# If Sr denotes the sum of the first r terms of an A.P.

Question:

If $S_{r}$ denotes the sum of the first $r$ terms of an A.P. Then, $S_{3 n}$ : $\left(S_{2 n}-S_{n}\right)$ is

(a) n

(b) 3n

(c) 3

(d) none of these

Solution:

Here, we are given an A.P. whose sum of $r$ terms is $S_{r}$. We need to find $\frac{S_{3 n}}{S_{2 m}-S_{n}}$.

Here we use the following formula for the sum of n terms of an A.P.,

$S_{n}=\frac{n}{2}[2 a+(n-1) d]$

Where; a = first term for the given A.P.

d = common difference of the given A.P.

= number of terms

So, first we find S3n,

$S_{3 n}=\frac{3 n}{2}[2 a+(3 n-1) d]$

$=\frac{3 n}{2}[2 a+3 n d-d]$ .....(1)

Similarly,

$S_{2 n}=\frac{2 n}{2}[2 a+(2 n-1) d]$

$=\frac{2 n}{2}[2 a+2 n d-d]$ .........(2)

Also,

$S_{n}=\frac{n}{2}[2 a+(n-1) d]$

$=\frac{n}{2}[2 a+n d-d]$ ..............(3)

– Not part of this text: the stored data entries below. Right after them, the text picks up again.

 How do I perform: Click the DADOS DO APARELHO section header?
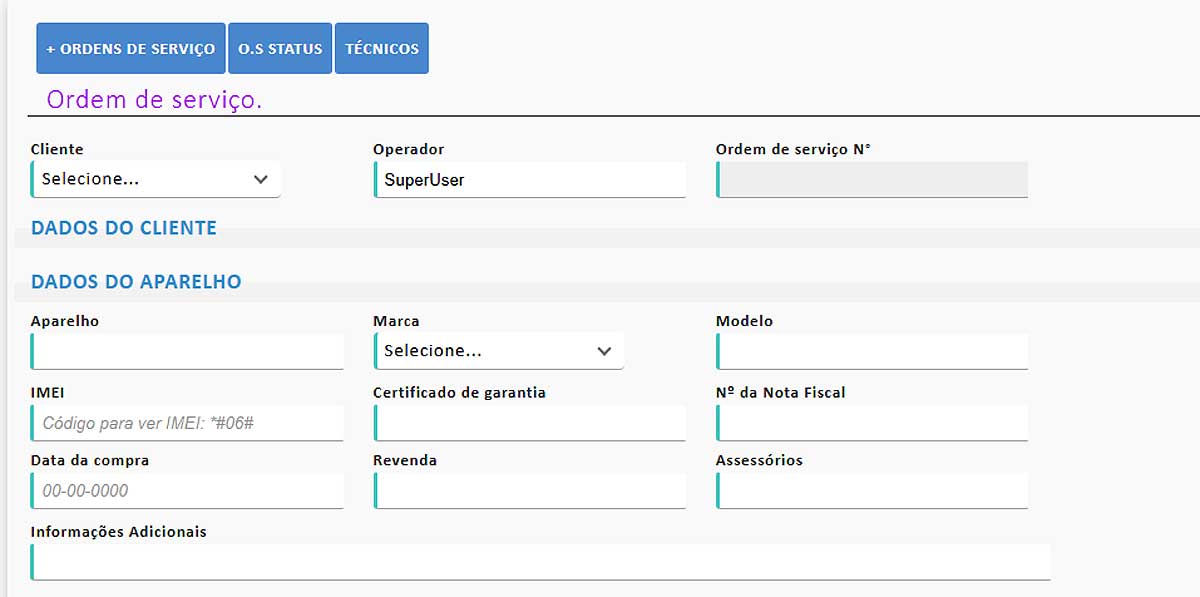136,281
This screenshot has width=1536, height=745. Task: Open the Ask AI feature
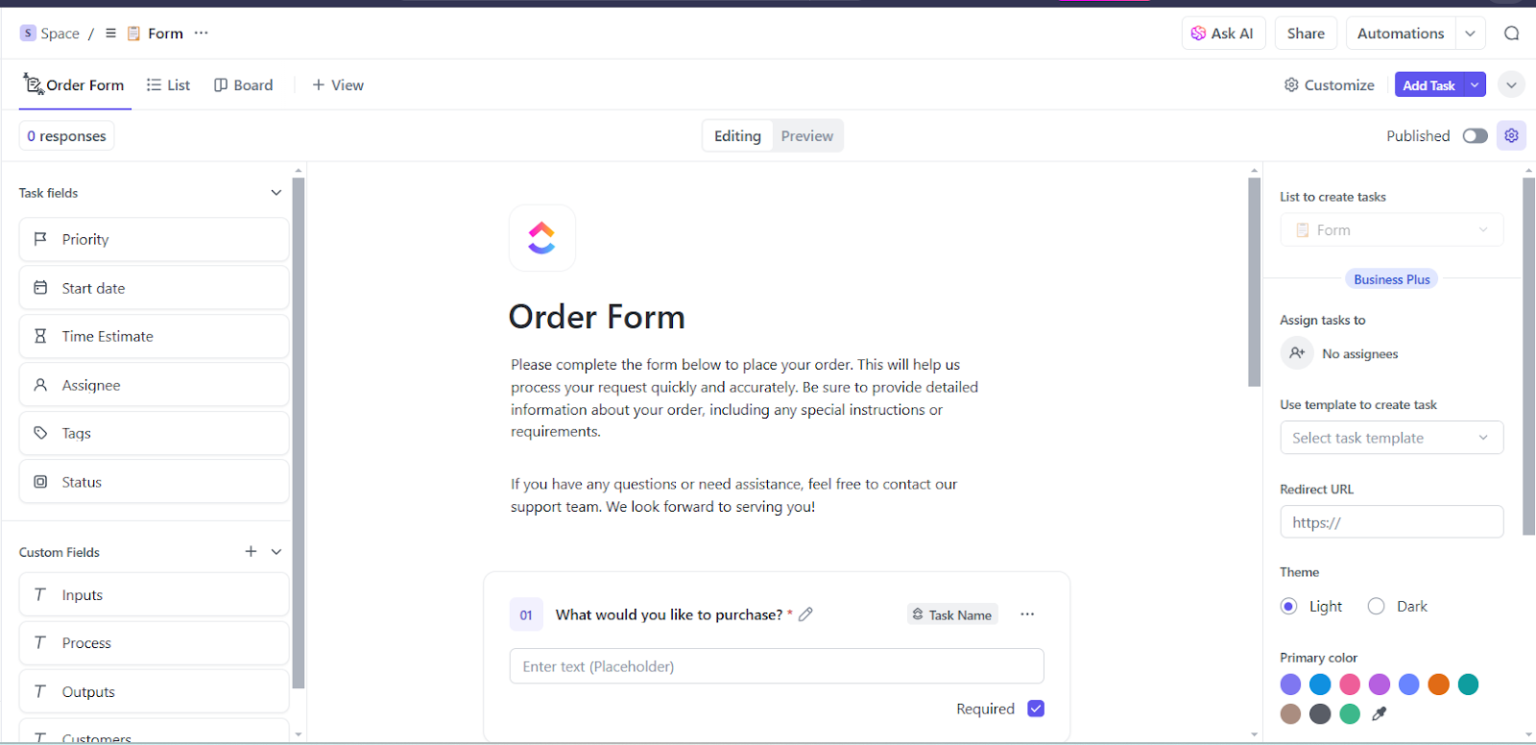pyautogui.click(x=1223, y=32)
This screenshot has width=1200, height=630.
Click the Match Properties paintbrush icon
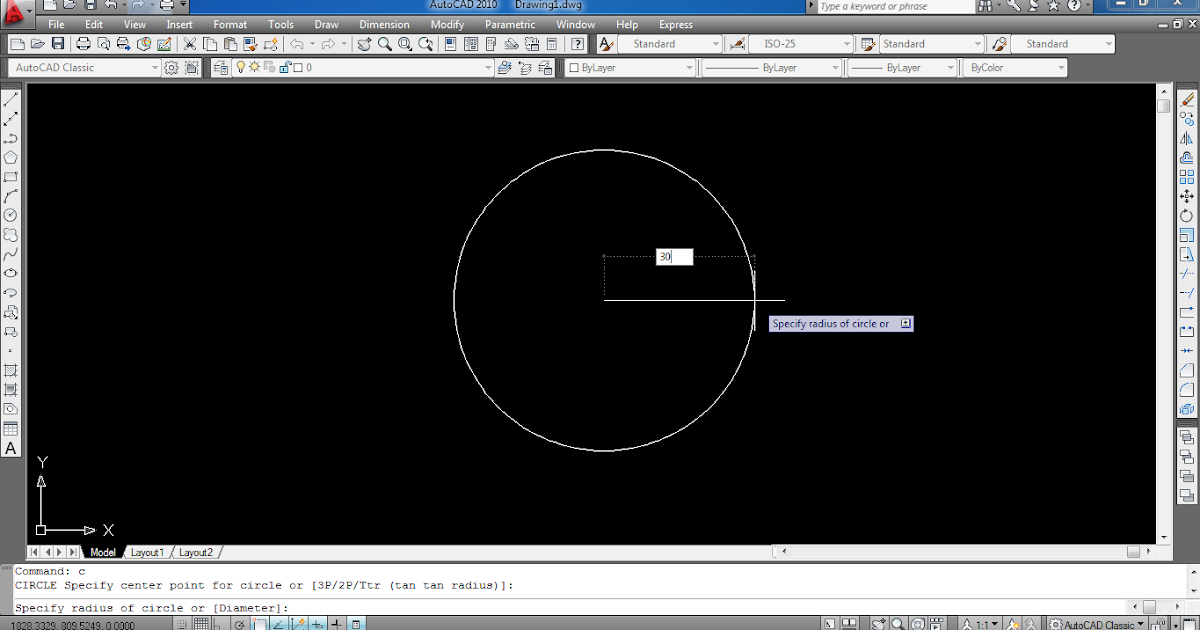pos(252,44)
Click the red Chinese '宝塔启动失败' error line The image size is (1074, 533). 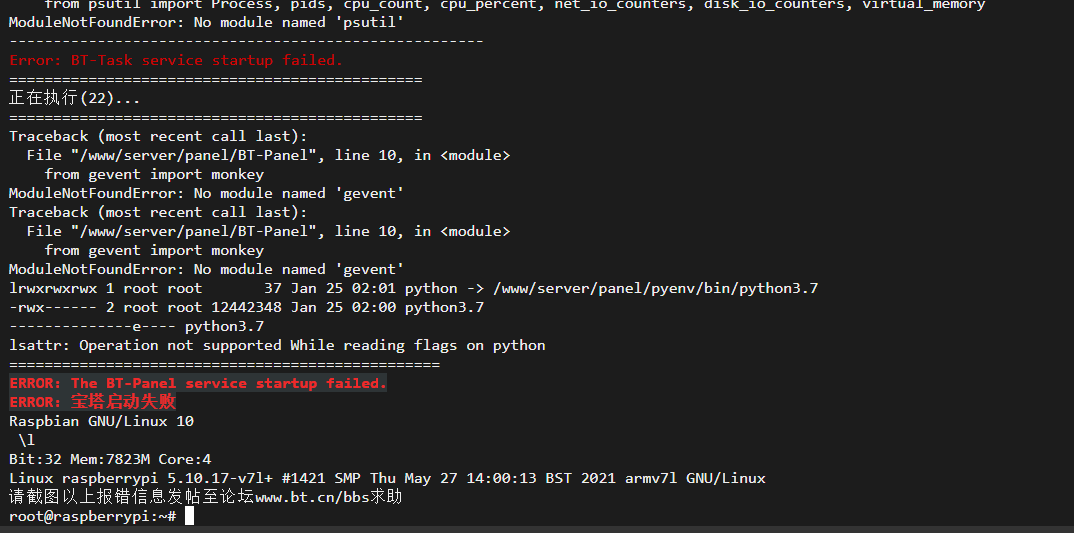coord(92,402)
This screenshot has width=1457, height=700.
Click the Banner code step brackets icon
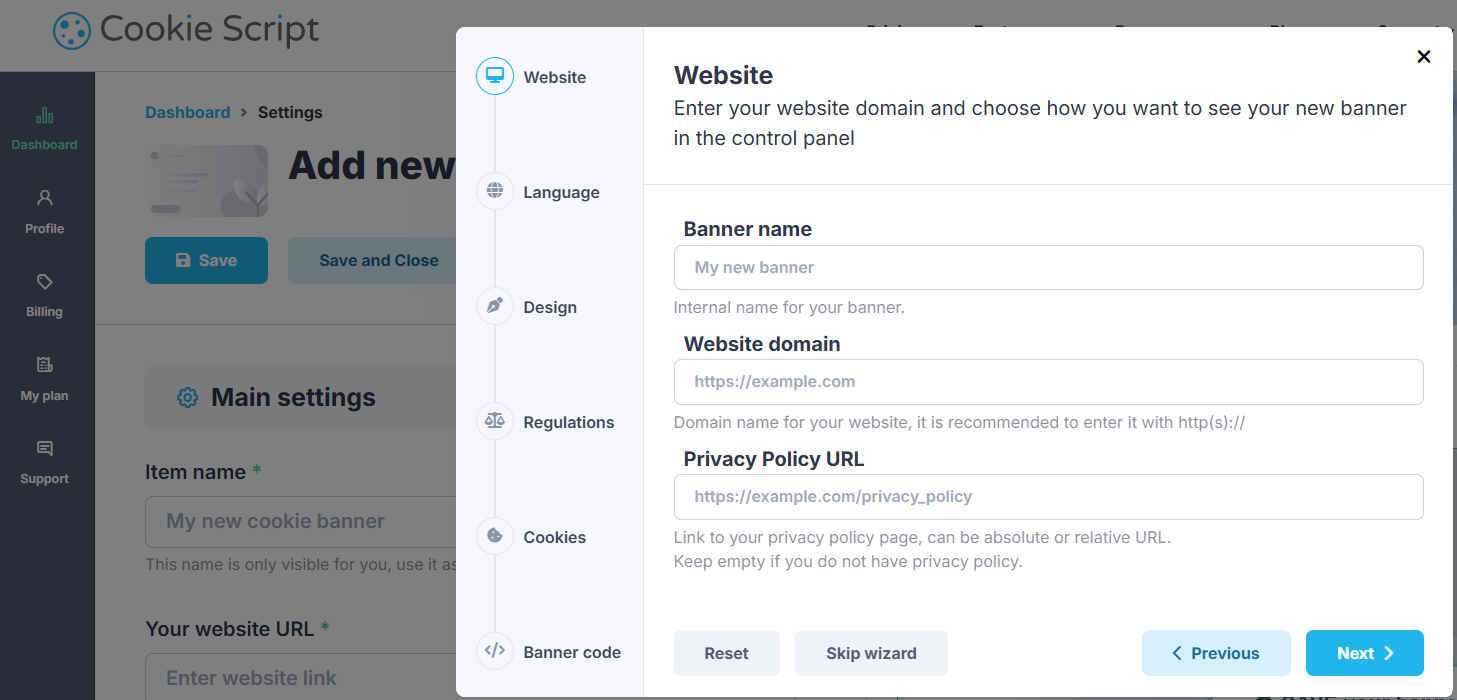click(x=495, y=651)
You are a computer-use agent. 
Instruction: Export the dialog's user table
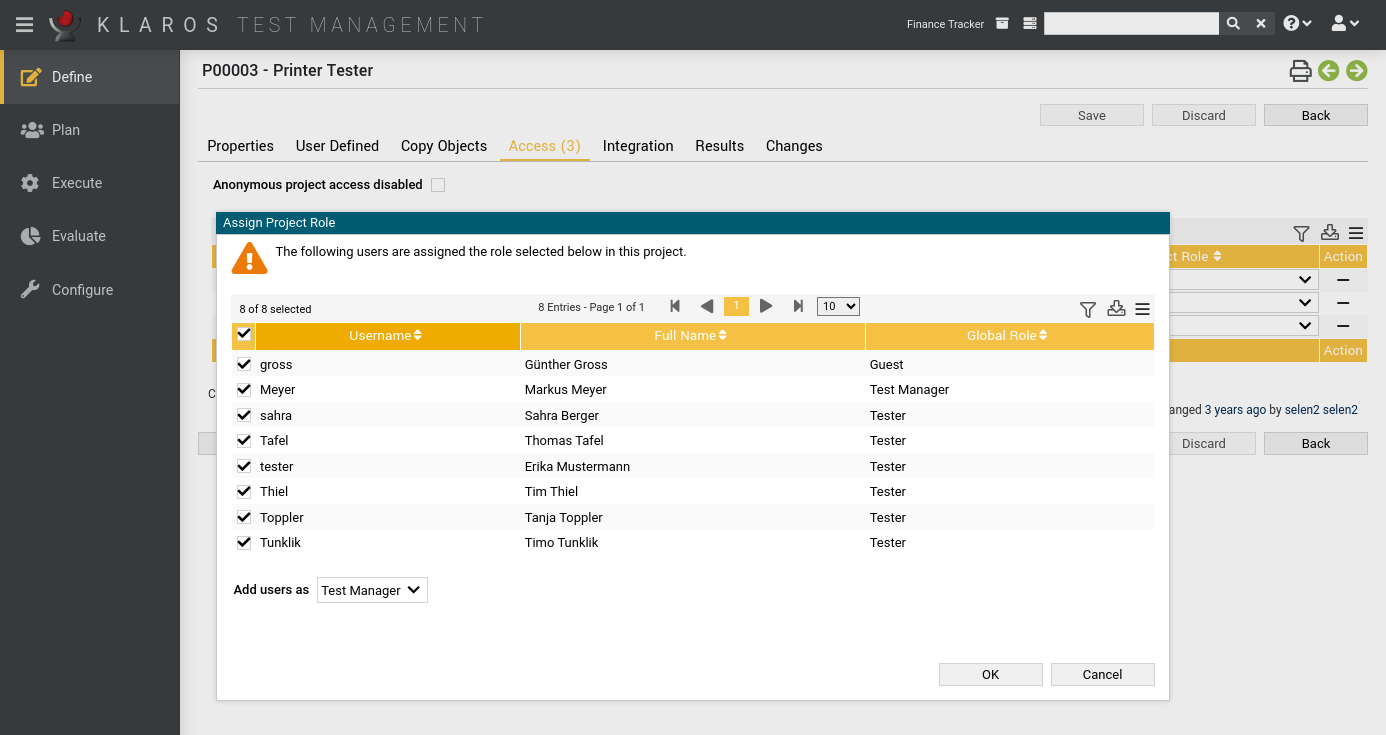1116,310
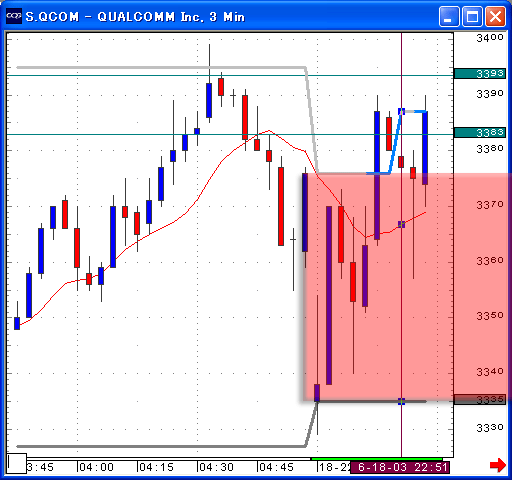The width and height of the screenshot is (512, 480).
Task: Click the 04:00 time axis label
Action: (96, 467)
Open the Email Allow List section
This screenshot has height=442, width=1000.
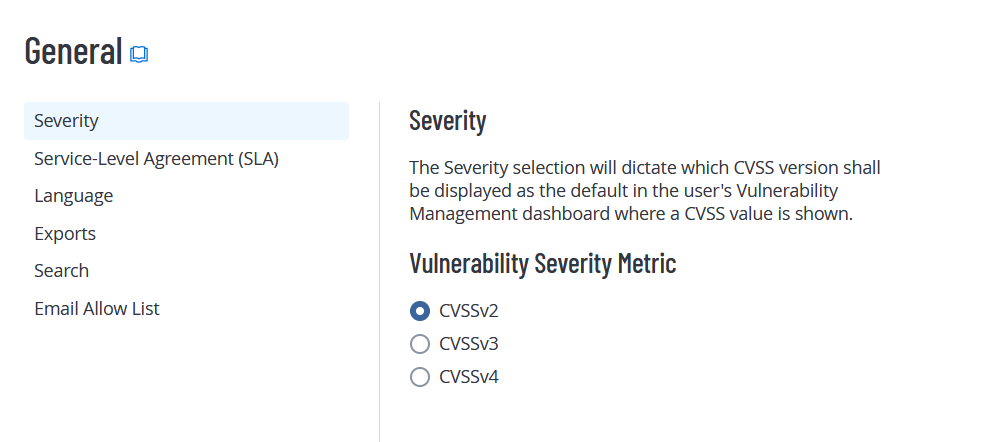[x=97, y=308]
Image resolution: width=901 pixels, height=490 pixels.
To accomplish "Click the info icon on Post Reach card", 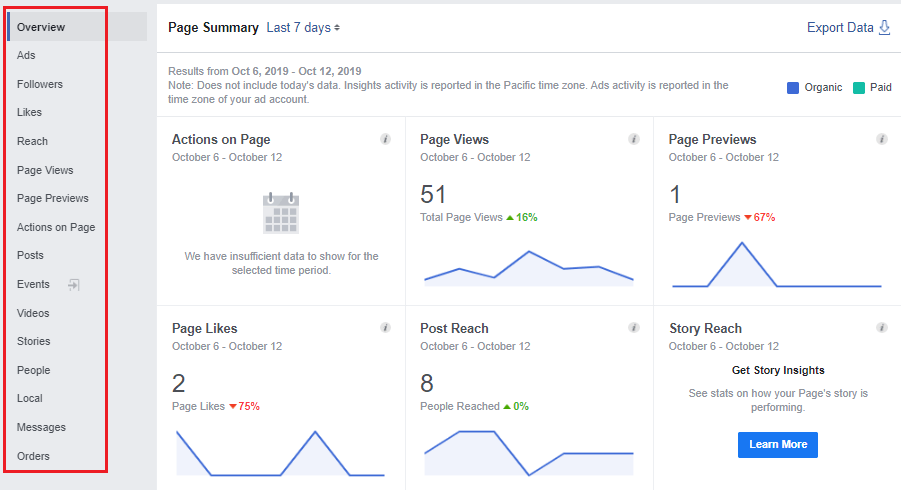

So, using $(1),(2)$ and $(3)$, we get,

$\frac{S_{3 n}}{S_{2 n}-S_{n}}=\frac{\frac{3 n}{2}[2 a+3 n d-d]}{\frac{2 n}{2}[2 a+2 n d-d]-\frac{n}{2}[2 a+n d-d]}$

Taking $\frac{n}{2}$ common, we get,

$\frac{S_{3 n}}{S_{2 n}-S_{n}}=\frac{3[2 a+3 n d-d]}{2[2 a+2 n d-d]-[2 a+n d-d]}$

$=\frac{3[2 a+3 n d-d]}{4 a+4 n d-2 d-2 a-n d+d}$

$=\frac{3[2 a+3 n d-d]}{2 a+3 n d-d}$

$=3$

Therefore,  $\frac{S_{3 n}}{S_{2 n}-S_{n}}=3$

Hence, the correct option is (c).